At age 14, John Lee headed north to escape the crush of the Great Depression and the omnipresence of the religious, who had decreed that blues music was the devil's music. He stopped off in Memphis where he worked at an African-American movie house as an usher. Then, he moved up to Cincinnati, Ohio, where he worked for a cesspool company while staying with relatives. All the while, he continued playing with blues musicians and singing from time to time with gospel groups.
In 1940, the war in Europe was beginning to alleviate the
harsh conditions of the American economy. In particular, Detroit, Michigan,
began to boom as the United States entered the war, producing tanks and
other military vehicles on the automobile lines. With such prosperity,
the black community was able to work the factories, earn money, and spend
it in bars and house-rent parties. John Lee Hooker was able to play the
blues music that he had learned from his stepfather and build a substantial
following among the workers who originated in the rural South.
He enjoyed a good deal of success with songs like "Crawlin'
King Snake" and "I'm in the Mood" climbing high on Billboard's
charts. From the late 1940s until the mid-1950s, solo blues singer/guitarists
had a steady audience, but once the popularity waned, John Lee Hooker
began playing with full bands and eased into the world of modern blues
musicians, like Elmore James and T-Bone Walker. He hooked up with Chicago's
Vee-Jay records, for which he eventually recorded his most recognized
song, 1962's "Boom Boom". The Animals recorded their own version
of the song, and introduced John Lee Hooker to England, where young musicians
seemed to be starving for older, American blues musicians to emulate.
Mr. Hooker, along with Howlin' Wolf, Muddy Waters, T-Bone Walker, Elmore
James, BB King, Little Richard and Chuck Berry, became a major influence
on English rockers like Eric Clapton, Jimmy Page, Keith Richards and Mick
Jagger, and Van Morrison.
The 1980s provided another blues revival in which the styles and influences of the older generation were infused with rock overtones. Blues Musicians like Taj Mahal and Buddy Guy, who first broke out during the 1960s revival, now enjoyed the '80s revival.
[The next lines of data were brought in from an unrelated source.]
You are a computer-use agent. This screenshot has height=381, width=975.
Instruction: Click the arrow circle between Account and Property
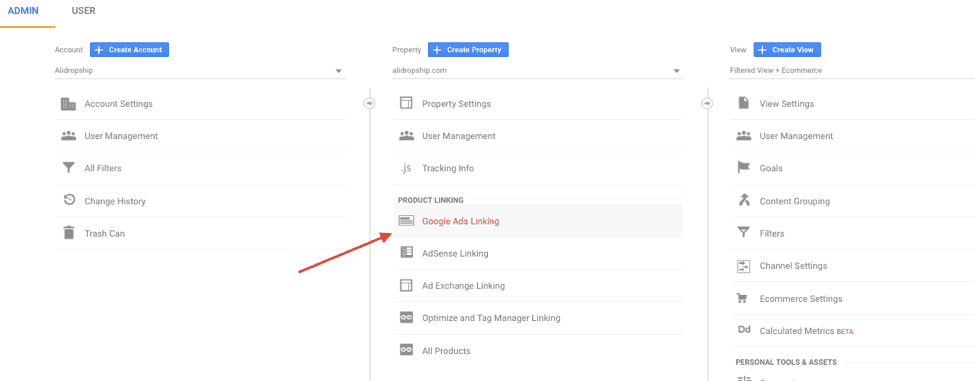click(369, 103)
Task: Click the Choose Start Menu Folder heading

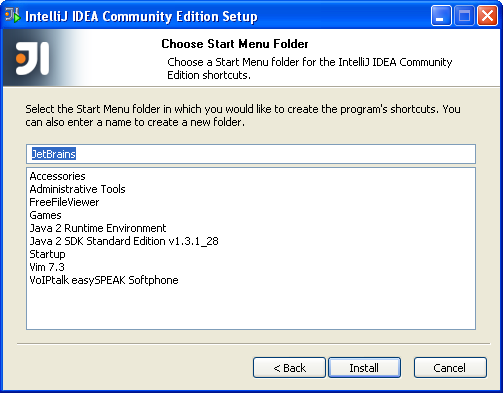Action: point(235,44)
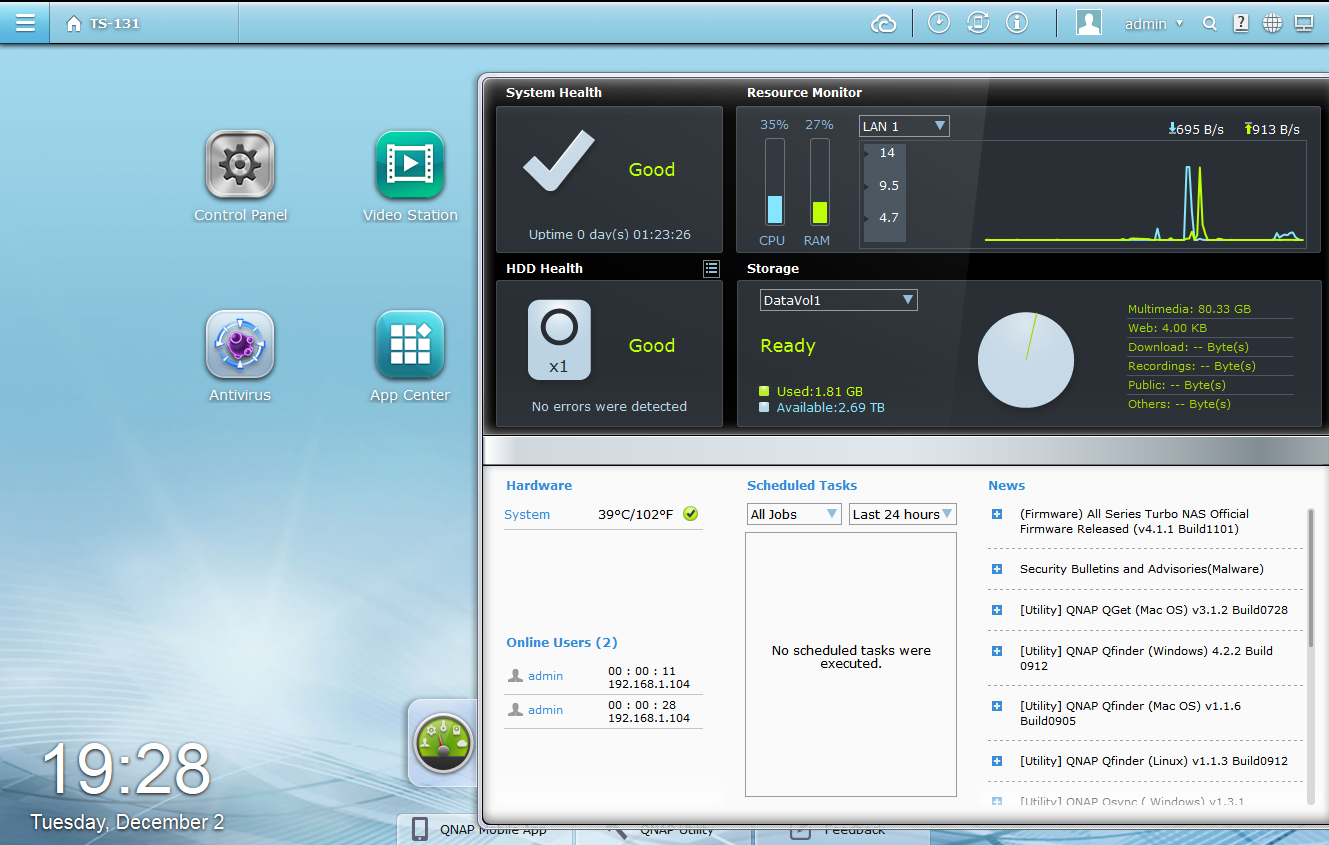Open the Last 24 hours dropdown
This screenshot has width=1329, height=845.
902,514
But by this time, John Lee Hooker was one of only a handful of the blues men, whose careers were rejuvenated in the '60s, who was still alive to enjoy another revival. In 1989, John Lee hooked up with several of the musicians he had influenced, like Carlos Santana and Bonnie Raitt, to record the album "The Healer", for which he received a Grammy. Throughout the 1990s, Mr. Hooker has made appearances in other performers' concerts and albums. For instance, he made an appearance with Eric Clapton at the end of the Rolling Stone's "Steel Wheels" tour. He also played a duet with BB King on King's 1993 album "Blues Summit". In 1991, he was inducted into the Rock and Roll Hall of Fame.
Over the past seventy years, John Lee Hooker was immersed
in the tradition, mysticism, inventiveness, and communication of blues
music. He was one of the great ones who should be remembered as an architect
of the blues, folk, country, rock, and even jazz music that has been strummed,
shouted, and blared for the past fifty years. He was one of the great
ones who should be thanked and praised for inspiring all of us to boogie-woogie.